▸ GOAL
Please copy out the records word for word, from the line containing "How do I perform: Click" through the end of the records, and leave the pictures out.
════════
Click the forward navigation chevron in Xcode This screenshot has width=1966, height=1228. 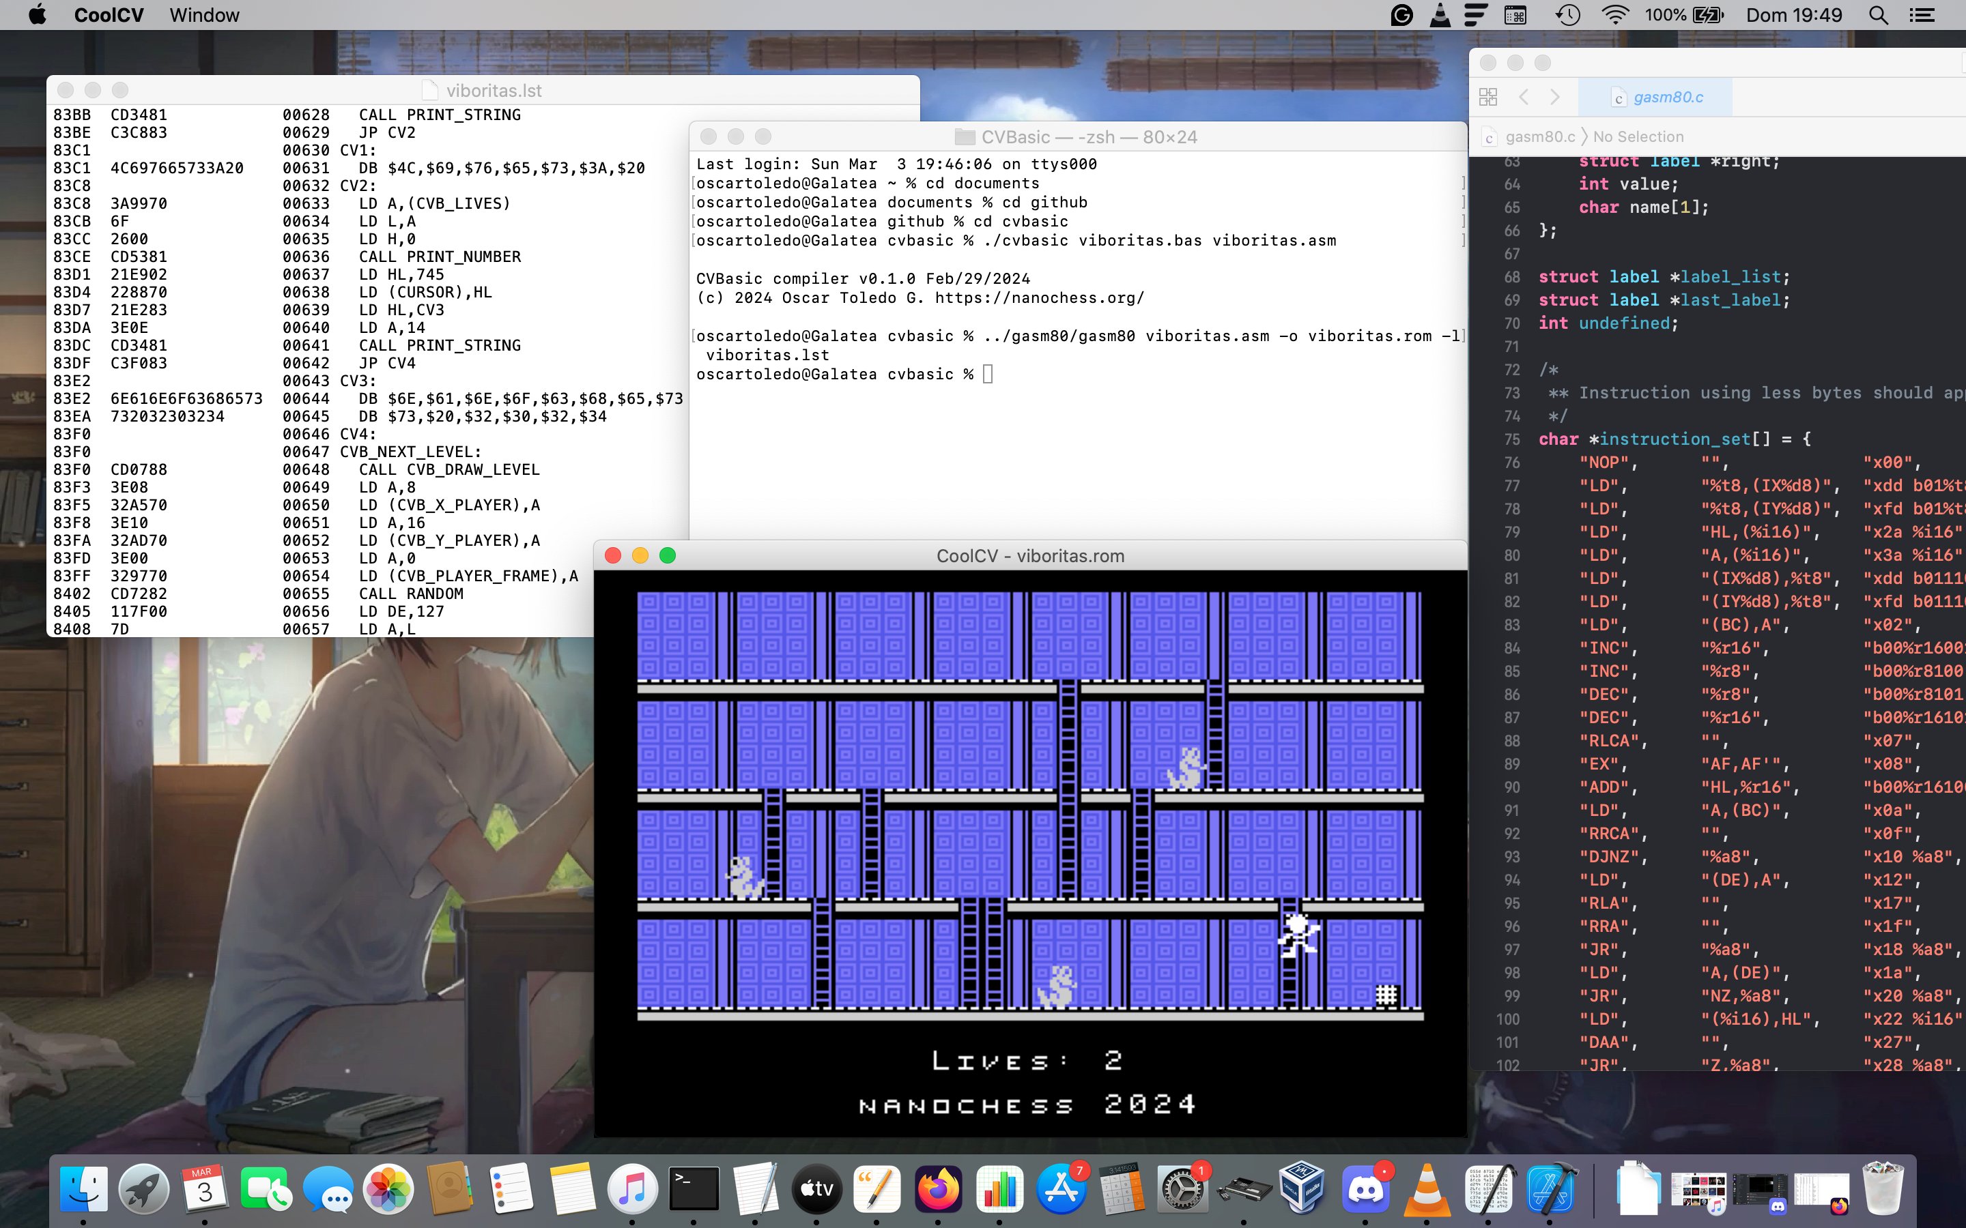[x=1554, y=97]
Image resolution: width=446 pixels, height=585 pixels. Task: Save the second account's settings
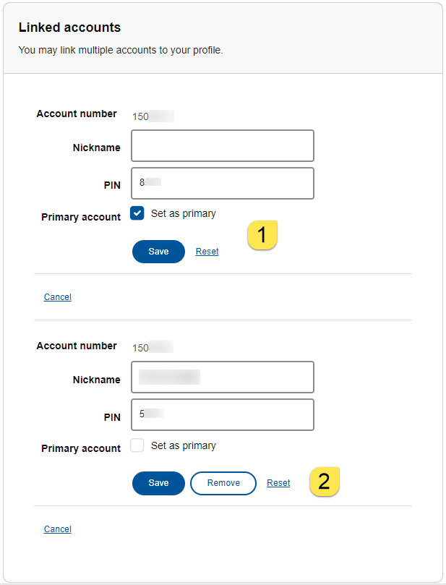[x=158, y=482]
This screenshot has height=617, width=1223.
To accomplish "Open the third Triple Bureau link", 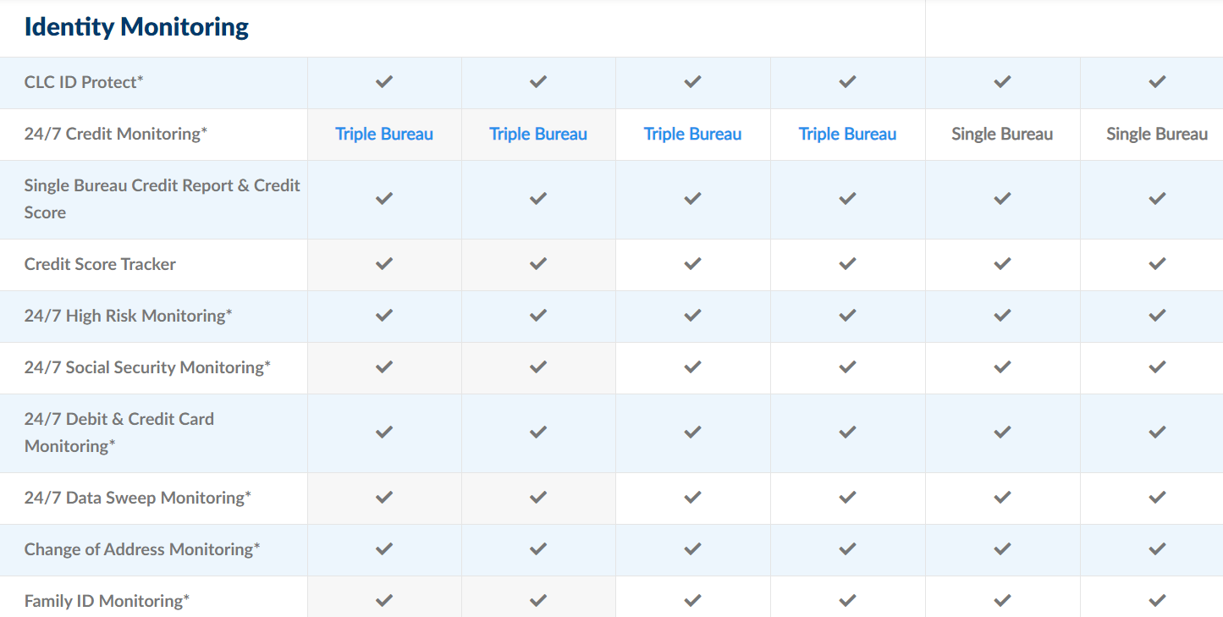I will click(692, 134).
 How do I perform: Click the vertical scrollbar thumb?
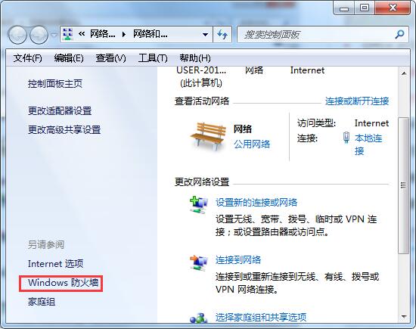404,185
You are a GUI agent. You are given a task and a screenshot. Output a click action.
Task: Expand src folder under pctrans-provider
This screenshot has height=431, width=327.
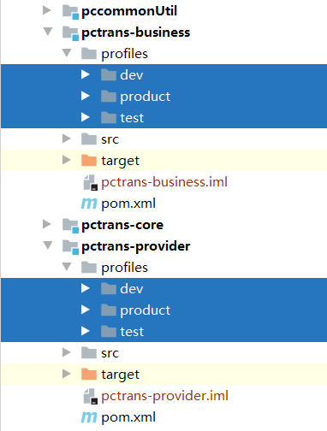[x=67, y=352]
════════
▸ CORRECT RESPONSE
 How do I perform: Click the vertical scrollbar thumb?
404,185
You are a GUI agent. You are given a task and a screenshot. Output a click action.
Task: Expand src folder under pctrans-provider
This screenshot has height=431, width=327.
[x=67, y=352]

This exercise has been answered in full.